Smoak v. . Sockwell

67 S.E. 994 | N.C. | 1910

This action was brought by Smoak McCreary, partners, against John Sockwell; action was brought for recovery in favor of the plaintiff against the defendant in the sum of $210 for the conversion of a mule, as alleged in complaint.

The jury rendered the following verdict:

1. Are plaintiffs the owners and entitled to the possession of the mule, buggy and harness, described in the pleadings? Answer: Yes.

2. Did the defendant receive into his possession the mule, buggy and harness, and convert them to his own use? Answer: Yes.

3. What was the value of mule, buggy and harness at the time of the sale by defendant and conversion of same to his use? Answer: $125.

4. In what amount, if anything, is defendant indebted to plaintiffs? Answer: $100.

Judgment on verdict for plaintiff, and defendant excepted and appealed. On the pleadings there was a general denial of plaintiff's demand and claim, and on the trial it appeared in evidence that plaintiffs sold a mule to one O. P. Pegram, a resident of Guilford County, N.C. and took a chattel mortgage on the mule and some other personal property to secure the balance due on the purchase price to the amount of $145; that said mortgagor was duly proven and registered in the county of Guilford, where the mortgagor resided; some time after the mortgage was due, and when there was considerable balance still unpaid, Pegram sold the mule to defendant John Sockwell; that plaintiffs, having ascertained that defendant had bought the mule, immediately notified defendant of their claim and mortgage, and, receiving no answer, went to see him, and after several efforts succeeded in getting an interview with Sockwell, who acknowledged that he had bought the mule of Pegram and sold him again to other parties.

There was evidence tending to show that the value of the mule at the time he was disposed of by defendant was $100, and the balance remaining *483 due on the note and mortgage, after crediting the cash payments and applying other property embraced within the mortgage, was $100 or $110.

Upon these facts, we are of opinion that the recovery had in (505) plaintiffs' favor should be sustained. There is evidence tending to show that the mule may have been disposed of by defendant after actual notice of plaintiffs' claim; but, whether this be true or not, the mortgage having been properly registered according to the statute, Revisal, sec. 982, constituted a valid lien on the mule wherever the same was found; and in such case, it is well established that the claimant can maintain trover against any one who has wrongfully disposed of the mule and appropriated the proceeds from same to his own use. Jones v.Webster, 48 Ala. 109; McCandless v. Moore, 50 Mo., 511;Ross v. v. Menefee, 125 Ind. 432.

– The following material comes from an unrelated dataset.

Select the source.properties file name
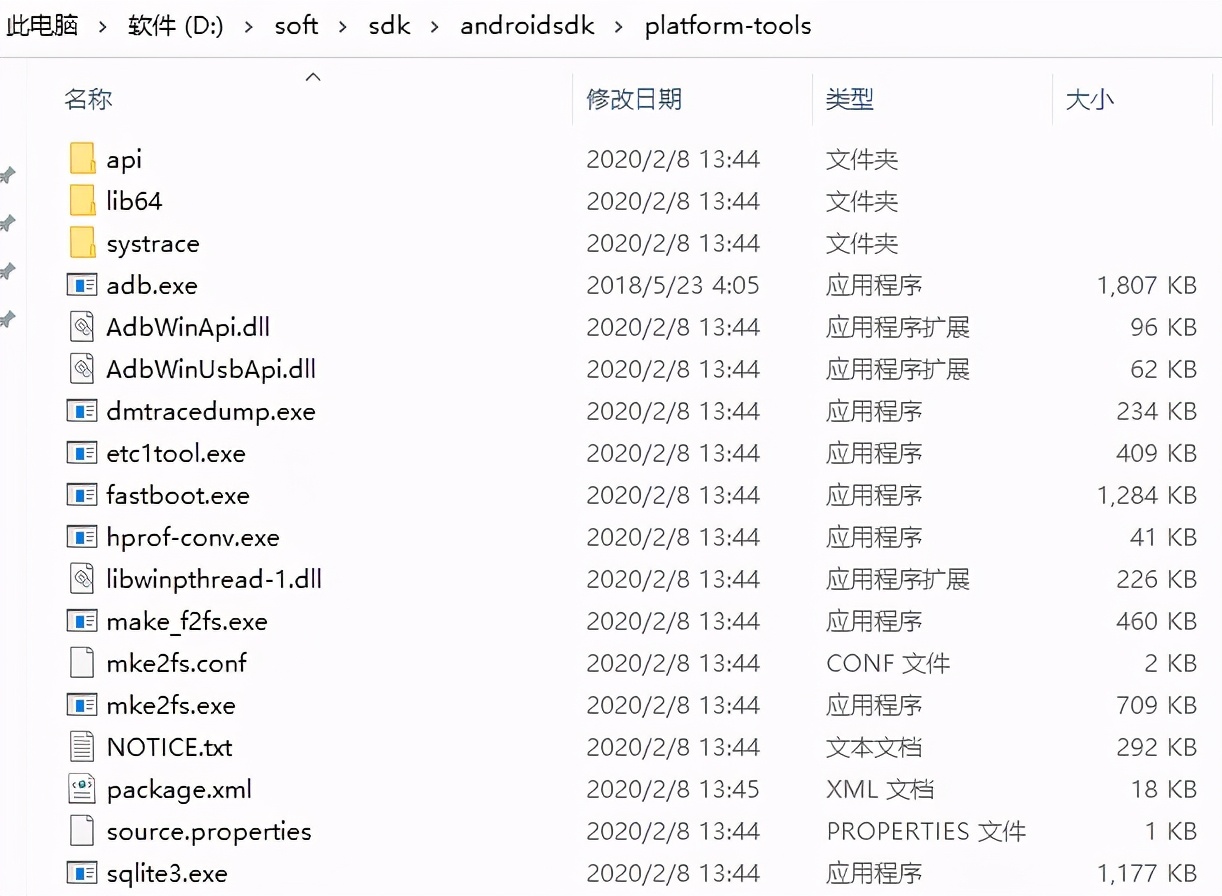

In the McCandless case it was held:

"1. The vendee of a mortgagor of mortgaged personal property has only the rights of the mortgagor. The mortgagee in possession is not a naked depositary, but has possession coupled with an interest, and is damaged by an unlawful conversion of the property to the extent of that interest; and he can recover for such conversion against the mortgagor, or the mortgagor's vendee."

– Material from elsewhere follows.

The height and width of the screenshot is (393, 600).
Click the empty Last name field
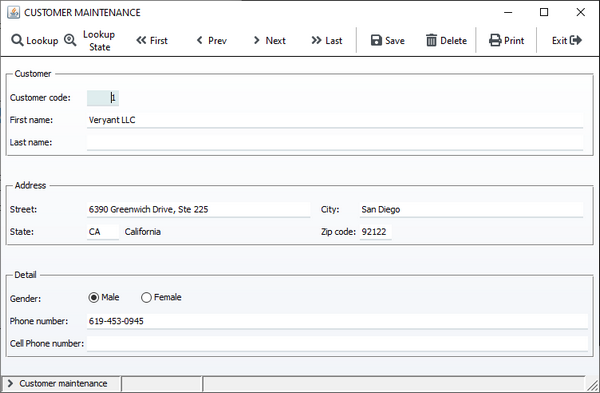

This position was not seriously controverted by defendant, but it was urged against the validity of the trial that there was evidence tending to show that in buying the mule and reselling the same, the present defendant was acting for a firm, composed of his brother and himself, and that the brother was a necessary party; but the objection is without merit. Apart from the fact that unless such an objection is raised by demurrer or answer, it may be considered as having been waived (Revisal, sec. 478), it is well established that in case of joint torts the plaintiff may sue either all or some of the wrongdoers, at his election, though there can be only one satisfaction. Hale on Torts, 123; Pollock, 194. There is,

No error.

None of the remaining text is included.